Charles Beigbeder : L’attitude des responsables politiques français comme allemands ne me paraît pas à la hauteur de la situation. Elle est guidée par l’émotion et non par la raison. Elle se targue d’être généreuse et humanitaire mais présente des conséquences dévastatrices à long terme pour les pays d’accueil comme pour ceux d’origine. Affirmer que l’on pourrait accueillir un million de réfugiés, comme l’a prétendu l’Allemagne, suscite mécaniquement un appel d’air chez les populations restées au pays. Comment, en effet, ne pas se décider au départ quand on voit des migrants débarquer par milliers à Munich puis être applaudis par des Allemands éternellement pénitents en raison de leur histoire ? Demain, ce seront des centaines de milliers de migrants qui déferleront sur l’Europe, en quête d’un impossible eldorado, ce seront des services publics dépassés, des tensions communautaires exacerbées et un Moyen-Orient qu’on aura contribué à vider petit à petit de ses élites et de ses minorités ethnico-religieuses, bref, de son âme, comme le souhaitent les djihadistes. Le véritable humanisme n’est pas dans un traitement émotionnel des migrations qui ne s’attache qu’aux conséquences de celles-ci sans remonter à la racine des problèmes. Il consiste avant tout à faire en sorte que ces populations puissent vivre en paix chez eux et n’éprouvent plus le besoin de migrer en Europe.

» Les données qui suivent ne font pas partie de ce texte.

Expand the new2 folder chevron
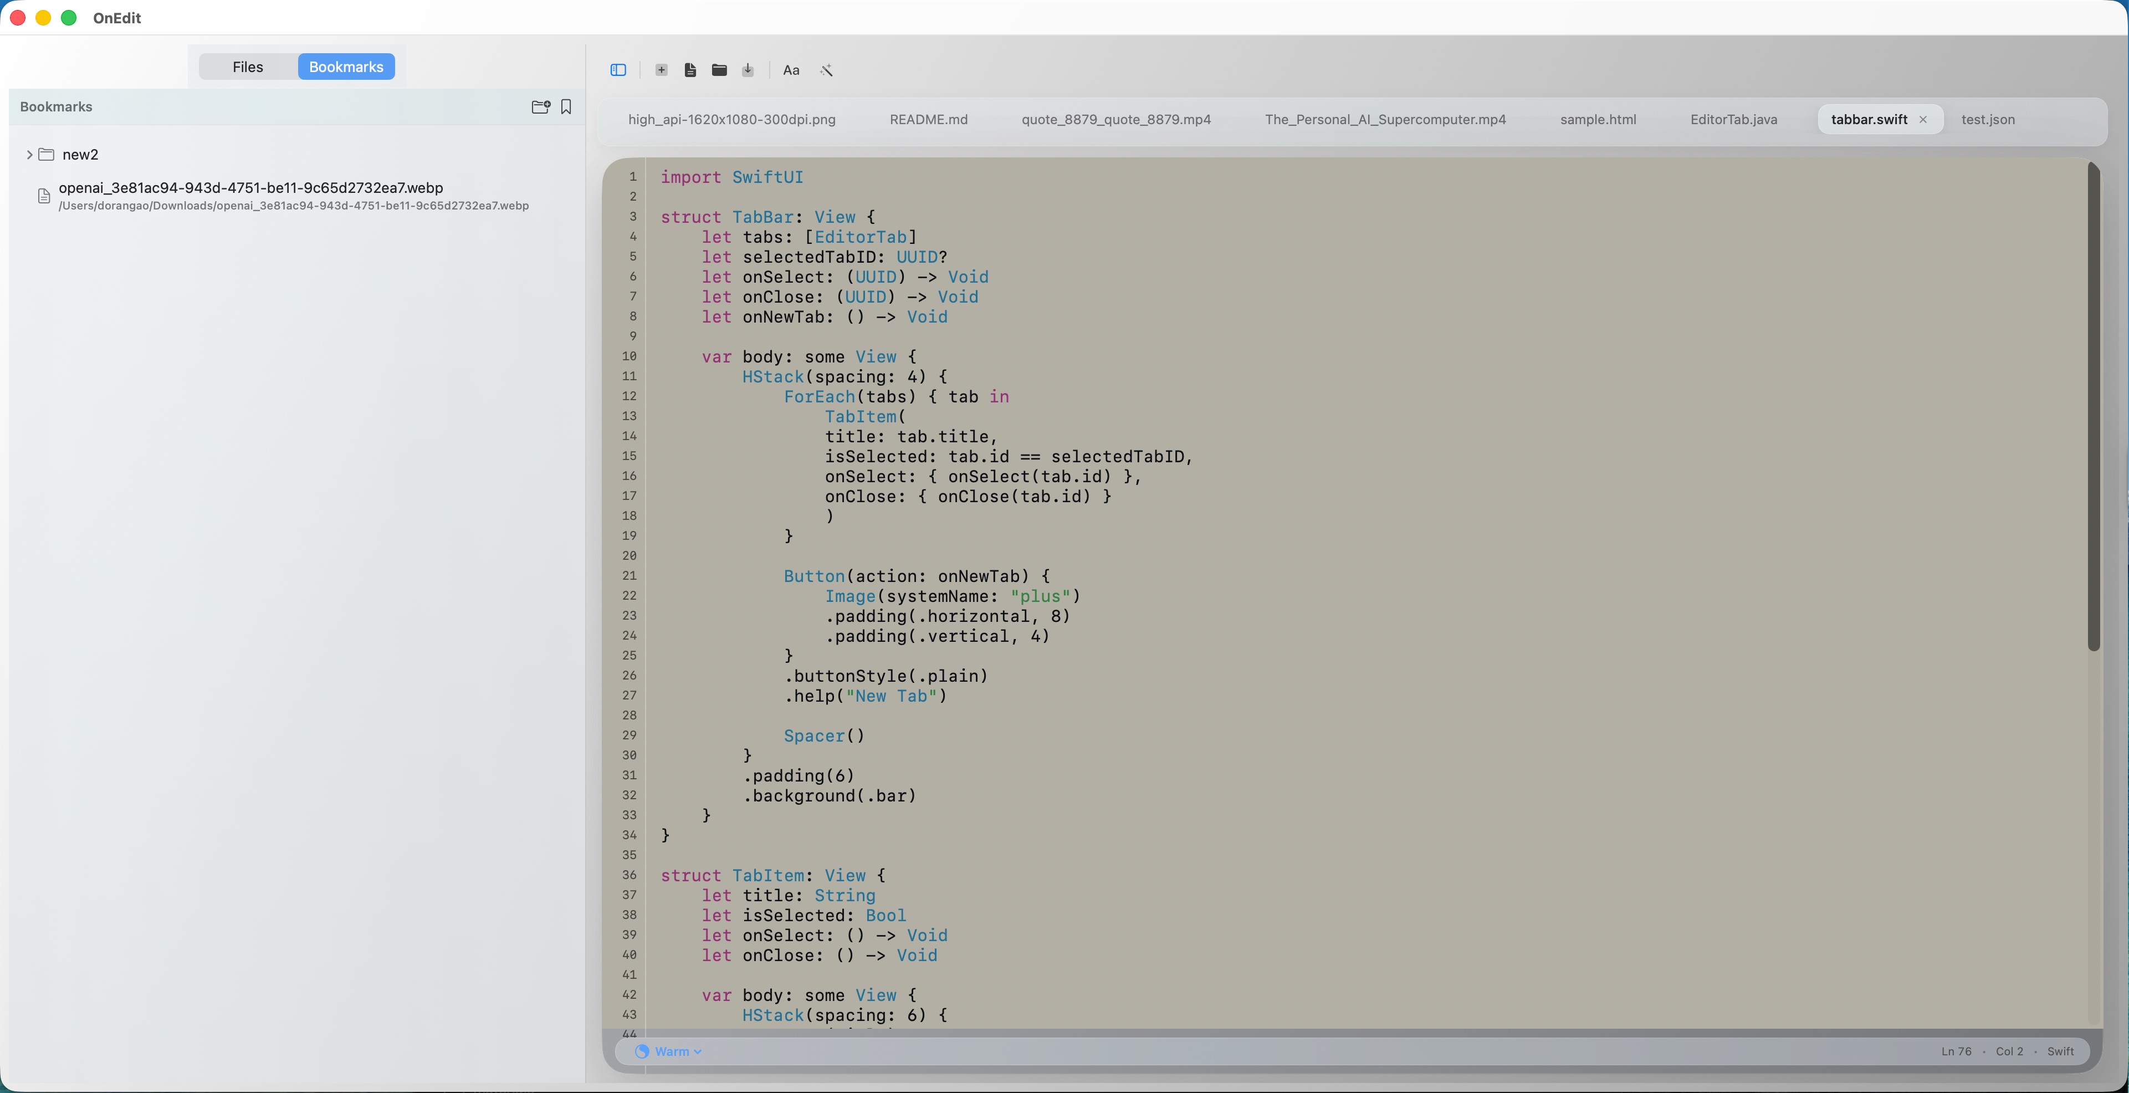The width and height of the screenshot is (2129, 1093). 30,155
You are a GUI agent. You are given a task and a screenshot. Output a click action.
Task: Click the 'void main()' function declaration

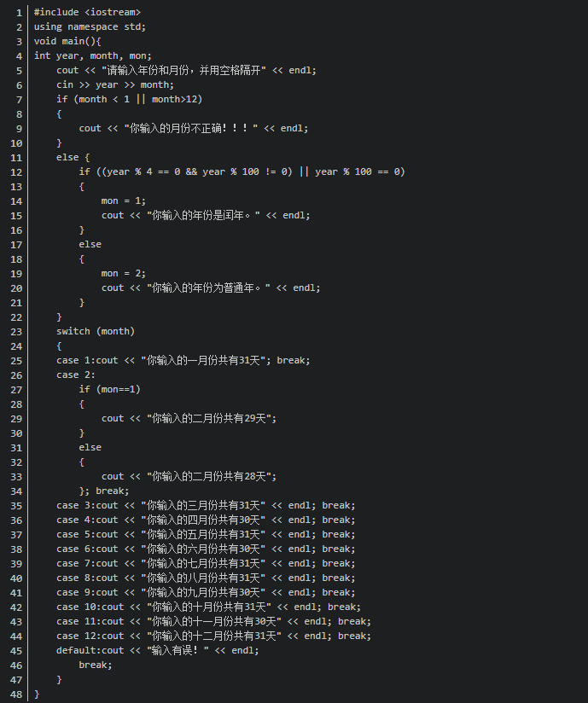(67, 41)
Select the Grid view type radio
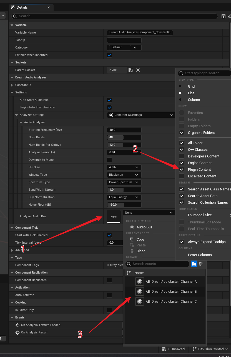The height and width of the screenshot is (357, 231). [180, 86]
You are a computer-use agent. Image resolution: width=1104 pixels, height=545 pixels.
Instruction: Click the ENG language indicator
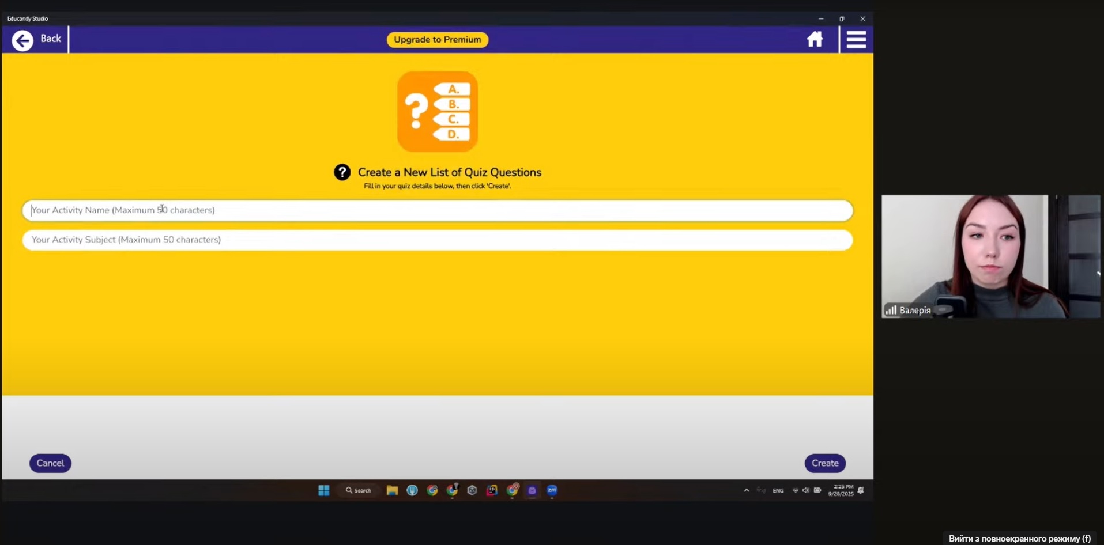pyautogui.click(x=778, y=491)
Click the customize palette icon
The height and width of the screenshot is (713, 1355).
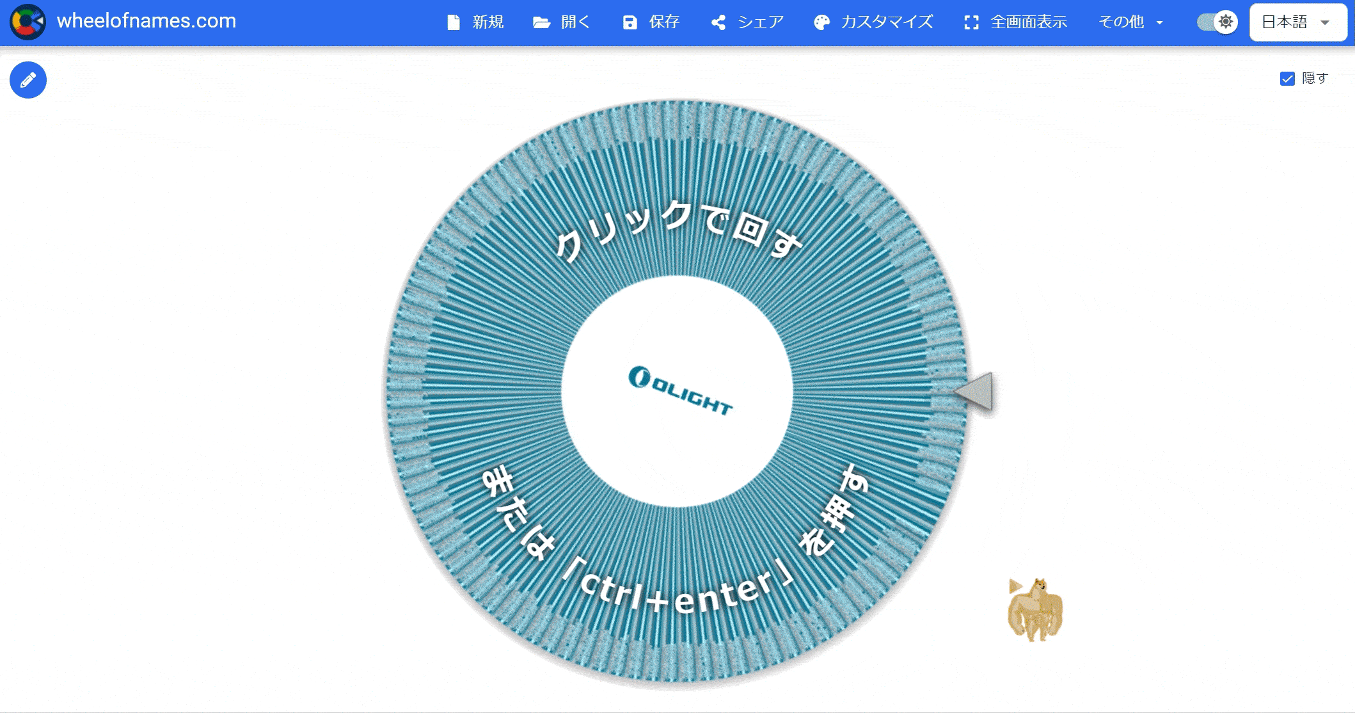[821, 22]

R&N : Dans cette tribune, vous accusez l’État de manquer de discernement dans sa recherche de bien commun, et de ne pas se projeter suffisamment dans l’avenir. Quelles solutions concrètes la politique peut-elle apporter à cette immigration clandestine massive, en ménageant à la fois le respect dû aux immigrés clandestins et la sauvegarde de l’identité et de la cohésion nationales ?

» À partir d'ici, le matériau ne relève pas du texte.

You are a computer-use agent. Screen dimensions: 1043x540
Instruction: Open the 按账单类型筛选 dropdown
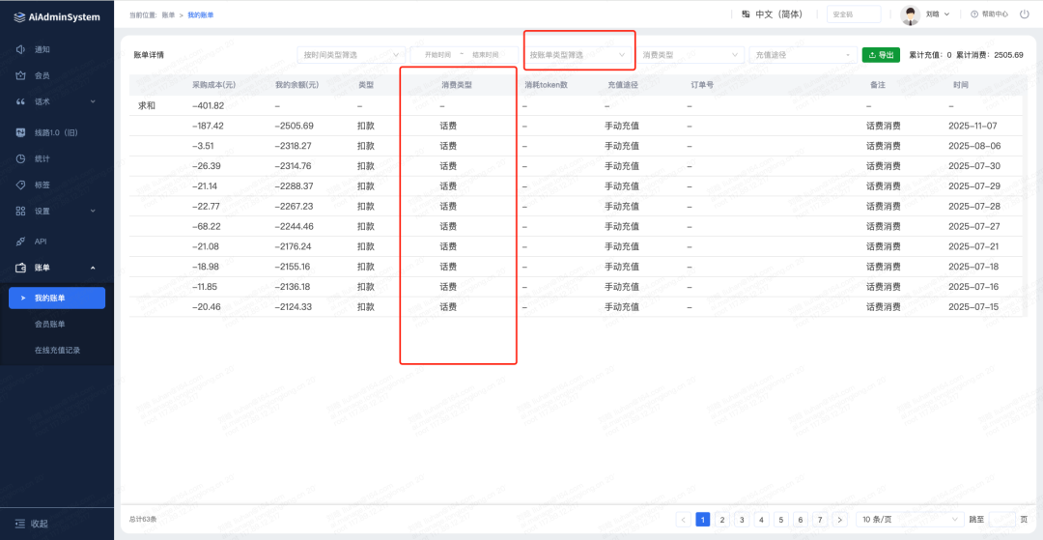(578, 55)
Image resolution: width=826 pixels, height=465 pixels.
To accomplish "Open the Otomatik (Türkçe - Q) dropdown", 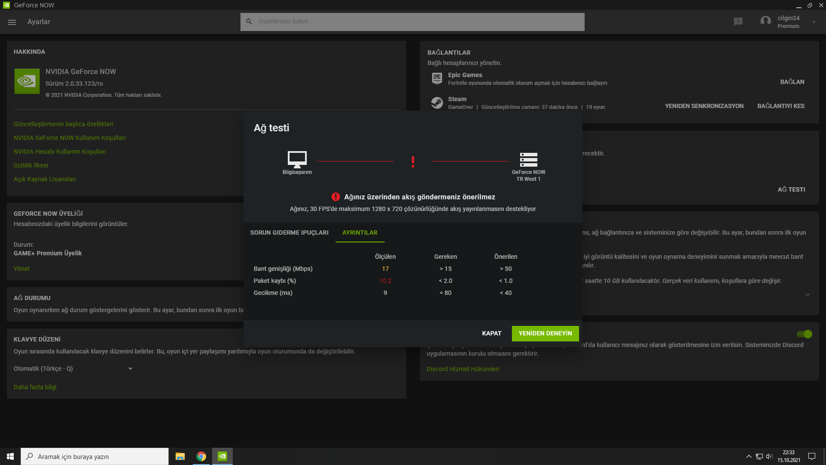I will (73, 369).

Charles Beigbeder : D’abord, il faut bien entendu traiter dignement les migrants qui ont franchi les frontières de l’espace Schengen et attendent chez nous l’instruction de leur demande d’Asile. C’est un devoir d’humanité ! C’est aussi le sens de l’appel lancé par le pape François afin que chaque paroisse puisse accueillir une famille. Là-dessus, il n’y a aucun doute, toute personne doit être nourrie, soignée et hébergée, le temps que sa demande d’asile soit instruite. Mais il faut surtout éviter qu’un tel phénomène prenne de l’ampleur ! Or, c’est malheureusement ce qui risque de se produire si l’Europe donne l’impression qu’elle peut accueillir, sans limites, les flots de migrants qui se déversent sur son continent, d’autant que beaucoup d’entre eux, qui fuient la guerre et la misère économique, n’obtiendront pas le statut de réfugié politique réservé à ceux qui sont persécutés en raison de leurs origines ou de leurs convictions. Or, il faut savoir que parmi ces déboutés du droit d’asile, seuls 1% font l’objet d’une réelle reconduite à la frontière, faute de budget et de volonté politique. Il est donc indispensable de les empêcher d’arriver en Europe puisque beaucoup n’ont pas vocation à y rester et deviendront, une fois déboutées de leur demande, des clandestins. C’est pourquoi je propose l’installation de centres d’instruction des demandes d’Asile hors des frontières de l’espace Schengen, afin d’opérer un premier filtre entre migrants. Ce pourrait être en Turquie, au Liban ou en Jordanie, où les camps de réfugiés sont nombreux et où la France pourrait y déployer des agents de l’OFPRA afin d’instruire les premières demandes et rejeter celles qui ne présentent manifestement aucun lien avec le droit d’asile.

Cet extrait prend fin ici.